(Stored data entries)
^^^^^^^^
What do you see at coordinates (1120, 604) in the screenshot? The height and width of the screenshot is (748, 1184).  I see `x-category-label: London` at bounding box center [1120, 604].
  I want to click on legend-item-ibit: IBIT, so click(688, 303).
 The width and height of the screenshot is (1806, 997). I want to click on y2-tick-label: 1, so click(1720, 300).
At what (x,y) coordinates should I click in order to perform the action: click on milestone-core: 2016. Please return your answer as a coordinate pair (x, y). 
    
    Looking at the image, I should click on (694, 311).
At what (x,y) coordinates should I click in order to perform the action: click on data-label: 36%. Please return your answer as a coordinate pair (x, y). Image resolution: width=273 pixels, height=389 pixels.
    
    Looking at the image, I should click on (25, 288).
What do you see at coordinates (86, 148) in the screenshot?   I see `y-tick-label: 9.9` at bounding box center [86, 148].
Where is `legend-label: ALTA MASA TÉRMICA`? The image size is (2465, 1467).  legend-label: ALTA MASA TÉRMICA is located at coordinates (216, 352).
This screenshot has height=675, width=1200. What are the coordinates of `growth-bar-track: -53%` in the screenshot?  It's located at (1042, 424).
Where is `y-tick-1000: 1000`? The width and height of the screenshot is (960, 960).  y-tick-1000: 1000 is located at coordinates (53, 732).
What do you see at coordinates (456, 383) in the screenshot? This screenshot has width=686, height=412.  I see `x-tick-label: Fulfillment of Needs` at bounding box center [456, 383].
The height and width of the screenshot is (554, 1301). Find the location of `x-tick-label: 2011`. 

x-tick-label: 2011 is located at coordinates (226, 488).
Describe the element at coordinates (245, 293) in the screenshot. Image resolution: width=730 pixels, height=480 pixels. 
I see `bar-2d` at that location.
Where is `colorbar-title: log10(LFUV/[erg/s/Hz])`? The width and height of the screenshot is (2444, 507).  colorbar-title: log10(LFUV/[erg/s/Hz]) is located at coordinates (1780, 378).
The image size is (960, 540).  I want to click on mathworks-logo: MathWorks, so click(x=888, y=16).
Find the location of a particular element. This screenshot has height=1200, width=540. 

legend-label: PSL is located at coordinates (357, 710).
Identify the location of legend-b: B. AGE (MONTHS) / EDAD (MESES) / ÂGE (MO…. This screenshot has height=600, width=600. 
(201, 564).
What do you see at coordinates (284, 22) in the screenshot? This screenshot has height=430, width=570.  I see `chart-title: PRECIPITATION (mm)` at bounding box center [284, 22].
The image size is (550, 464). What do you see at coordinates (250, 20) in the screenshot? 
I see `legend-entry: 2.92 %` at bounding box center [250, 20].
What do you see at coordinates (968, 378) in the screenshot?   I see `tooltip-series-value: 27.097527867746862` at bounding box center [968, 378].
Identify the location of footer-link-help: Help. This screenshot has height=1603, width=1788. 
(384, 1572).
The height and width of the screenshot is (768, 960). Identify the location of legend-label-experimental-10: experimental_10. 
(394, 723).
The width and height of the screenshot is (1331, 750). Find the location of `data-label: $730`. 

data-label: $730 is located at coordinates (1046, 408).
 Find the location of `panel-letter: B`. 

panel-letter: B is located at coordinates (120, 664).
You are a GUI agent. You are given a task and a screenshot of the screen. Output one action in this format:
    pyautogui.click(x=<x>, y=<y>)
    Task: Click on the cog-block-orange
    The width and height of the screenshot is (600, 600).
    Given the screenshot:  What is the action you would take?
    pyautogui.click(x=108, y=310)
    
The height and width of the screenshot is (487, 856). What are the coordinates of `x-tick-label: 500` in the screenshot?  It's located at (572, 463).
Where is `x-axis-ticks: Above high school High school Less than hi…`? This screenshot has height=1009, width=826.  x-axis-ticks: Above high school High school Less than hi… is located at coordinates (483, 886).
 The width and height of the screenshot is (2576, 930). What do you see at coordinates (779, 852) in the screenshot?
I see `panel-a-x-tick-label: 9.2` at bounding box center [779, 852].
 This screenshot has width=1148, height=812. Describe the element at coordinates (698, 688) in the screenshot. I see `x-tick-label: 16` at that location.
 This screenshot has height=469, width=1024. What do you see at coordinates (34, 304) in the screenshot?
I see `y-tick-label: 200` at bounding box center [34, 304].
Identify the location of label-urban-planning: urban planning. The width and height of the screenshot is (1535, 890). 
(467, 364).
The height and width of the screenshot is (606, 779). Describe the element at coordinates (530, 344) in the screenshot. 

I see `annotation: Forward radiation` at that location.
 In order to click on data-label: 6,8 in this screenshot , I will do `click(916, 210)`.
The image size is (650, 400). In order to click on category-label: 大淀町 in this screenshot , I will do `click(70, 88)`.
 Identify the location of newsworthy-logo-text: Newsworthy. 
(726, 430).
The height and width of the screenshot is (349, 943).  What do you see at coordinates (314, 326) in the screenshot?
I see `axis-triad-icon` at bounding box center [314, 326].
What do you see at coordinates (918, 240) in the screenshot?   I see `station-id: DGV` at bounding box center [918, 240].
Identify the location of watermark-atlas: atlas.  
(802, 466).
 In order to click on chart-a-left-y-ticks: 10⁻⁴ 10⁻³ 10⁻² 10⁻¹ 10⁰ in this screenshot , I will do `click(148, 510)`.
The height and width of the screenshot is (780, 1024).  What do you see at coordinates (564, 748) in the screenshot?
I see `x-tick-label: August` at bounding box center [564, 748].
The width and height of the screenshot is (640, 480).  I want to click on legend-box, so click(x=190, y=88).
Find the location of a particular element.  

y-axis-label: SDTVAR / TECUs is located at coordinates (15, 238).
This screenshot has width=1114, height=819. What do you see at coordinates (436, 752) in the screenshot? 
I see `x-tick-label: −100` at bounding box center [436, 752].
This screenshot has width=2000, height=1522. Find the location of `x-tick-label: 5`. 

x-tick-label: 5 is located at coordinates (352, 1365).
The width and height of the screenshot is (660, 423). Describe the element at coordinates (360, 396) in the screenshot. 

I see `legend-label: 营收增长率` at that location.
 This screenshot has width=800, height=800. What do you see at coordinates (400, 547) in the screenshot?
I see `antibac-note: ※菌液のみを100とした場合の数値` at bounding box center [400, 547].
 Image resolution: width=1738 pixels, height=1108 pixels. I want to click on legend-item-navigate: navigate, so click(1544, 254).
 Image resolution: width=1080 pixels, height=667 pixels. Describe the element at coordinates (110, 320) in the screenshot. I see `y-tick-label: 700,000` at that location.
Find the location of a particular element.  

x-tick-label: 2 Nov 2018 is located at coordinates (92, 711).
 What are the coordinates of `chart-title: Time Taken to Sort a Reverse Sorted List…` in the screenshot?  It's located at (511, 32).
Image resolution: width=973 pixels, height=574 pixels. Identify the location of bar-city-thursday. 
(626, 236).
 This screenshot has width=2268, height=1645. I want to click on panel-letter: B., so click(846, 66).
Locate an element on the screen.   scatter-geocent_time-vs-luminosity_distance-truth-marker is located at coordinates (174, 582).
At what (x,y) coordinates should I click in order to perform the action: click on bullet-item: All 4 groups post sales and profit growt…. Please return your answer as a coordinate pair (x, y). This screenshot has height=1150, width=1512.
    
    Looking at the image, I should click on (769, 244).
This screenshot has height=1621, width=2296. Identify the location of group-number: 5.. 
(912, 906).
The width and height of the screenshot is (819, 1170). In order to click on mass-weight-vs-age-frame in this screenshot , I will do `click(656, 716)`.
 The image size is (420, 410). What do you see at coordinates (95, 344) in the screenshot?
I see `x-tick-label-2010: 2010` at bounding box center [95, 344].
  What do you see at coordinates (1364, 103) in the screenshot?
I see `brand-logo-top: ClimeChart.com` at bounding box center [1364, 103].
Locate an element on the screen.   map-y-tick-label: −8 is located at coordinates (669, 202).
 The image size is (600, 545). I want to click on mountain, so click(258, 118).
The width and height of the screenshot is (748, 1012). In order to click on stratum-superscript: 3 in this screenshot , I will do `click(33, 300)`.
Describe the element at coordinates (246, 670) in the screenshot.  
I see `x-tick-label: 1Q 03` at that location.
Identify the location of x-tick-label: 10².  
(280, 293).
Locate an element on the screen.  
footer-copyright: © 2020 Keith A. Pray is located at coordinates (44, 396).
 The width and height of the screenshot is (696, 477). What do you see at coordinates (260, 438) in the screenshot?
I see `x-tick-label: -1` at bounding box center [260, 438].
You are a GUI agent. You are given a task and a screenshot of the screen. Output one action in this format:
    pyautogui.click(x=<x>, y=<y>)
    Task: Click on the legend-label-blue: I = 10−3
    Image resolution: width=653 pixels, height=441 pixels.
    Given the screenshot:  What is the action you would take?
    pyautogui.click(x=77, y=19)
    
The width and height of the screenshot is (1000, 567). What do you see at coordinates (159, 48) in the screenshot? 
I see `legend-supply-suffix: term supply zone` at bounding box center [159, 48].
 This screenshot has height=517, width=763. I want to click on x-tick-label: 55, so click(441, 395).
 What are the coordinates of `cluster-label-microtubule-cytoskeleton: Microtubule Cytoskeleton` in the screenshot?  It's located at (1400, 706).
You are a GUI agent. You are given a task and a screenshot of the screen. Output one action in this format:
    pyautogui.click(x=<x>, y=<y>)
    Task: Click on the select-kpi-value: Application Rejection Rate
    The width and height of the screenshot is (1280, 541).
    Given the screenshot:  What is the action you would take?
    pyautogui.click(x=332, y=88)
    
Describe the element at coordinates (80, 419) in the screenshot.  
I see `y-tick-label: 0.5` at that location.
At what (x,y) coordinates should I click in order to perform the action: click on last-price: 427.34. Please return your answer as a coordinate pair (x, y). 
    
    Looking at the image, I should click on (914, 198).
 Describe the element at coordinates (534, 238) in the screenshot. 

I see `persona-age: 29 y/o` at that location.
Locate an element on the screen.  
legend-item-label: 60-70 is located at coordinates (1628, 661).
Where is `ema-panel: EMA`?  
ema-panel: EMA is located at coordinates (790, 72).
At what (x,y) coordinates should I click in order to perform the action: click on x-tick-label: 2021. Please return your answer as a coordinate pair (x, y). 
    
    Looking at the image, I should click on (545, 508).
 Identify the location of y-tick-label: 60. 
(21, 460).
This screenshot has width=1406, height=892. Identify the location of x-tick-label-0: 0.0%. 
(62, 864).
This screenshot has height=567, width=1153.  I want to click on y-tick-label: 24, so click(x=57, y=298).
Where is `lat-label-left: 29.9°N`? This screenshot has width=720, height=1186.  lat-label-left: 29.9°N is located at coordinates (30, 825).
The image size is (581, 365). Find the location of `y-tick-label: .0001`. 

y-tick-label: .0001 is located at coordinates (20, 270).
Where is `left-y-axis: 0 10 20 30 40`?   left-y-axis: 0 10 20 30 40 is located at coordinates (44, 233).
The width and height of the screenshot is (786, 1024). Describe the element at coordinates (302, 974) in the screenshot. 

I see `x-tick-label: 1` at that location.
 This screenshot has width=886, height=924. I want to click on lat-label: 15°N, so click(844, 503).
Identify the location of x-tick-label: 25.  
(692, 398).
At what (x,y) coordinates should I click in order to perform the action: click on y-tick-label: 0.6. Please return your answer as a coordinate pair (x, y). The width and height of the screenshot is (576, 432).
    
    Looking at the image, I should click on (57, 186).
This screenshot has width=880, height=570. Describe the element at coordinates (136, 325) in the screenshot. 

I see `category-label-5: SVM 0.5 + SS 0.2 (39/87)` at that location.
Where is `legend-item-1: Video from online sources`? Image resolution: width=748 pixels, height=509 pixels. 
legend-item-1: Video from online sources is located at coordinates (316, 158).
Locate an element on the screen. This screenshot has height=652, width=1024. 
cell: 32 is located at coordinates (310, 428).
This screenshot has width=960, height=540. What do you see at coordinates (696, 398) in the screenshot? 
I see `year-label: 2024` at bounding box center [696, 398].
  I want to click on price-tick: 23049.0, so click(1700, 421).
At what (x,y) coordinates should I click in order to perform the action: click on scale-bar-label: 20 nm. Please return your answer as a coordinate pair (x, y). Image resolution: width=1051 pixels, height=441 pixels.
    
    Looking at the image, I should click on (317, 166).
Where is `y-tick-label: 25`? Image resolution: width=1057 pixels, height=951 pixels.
^^^^^^^^
Put the lines from the line with "This screenshot has width=1114, height=819." to the line with "x-tick-label: 5 is" into a JSON list of strings, one string per line, leaving out blank lines.

[
  "This screenshot has width=1114, height=819. What do you see at coordinates (436, 752) in the screenshot? ",
  "I see `x-tick-label: −100` at bounding box center [436, 752].",
  "This screenshot has width=2000, height=1522. Find the location of `x-tick-label: 5`. ",
  "x-tick-label: 5 is located at coordinates (352, 1365)."
]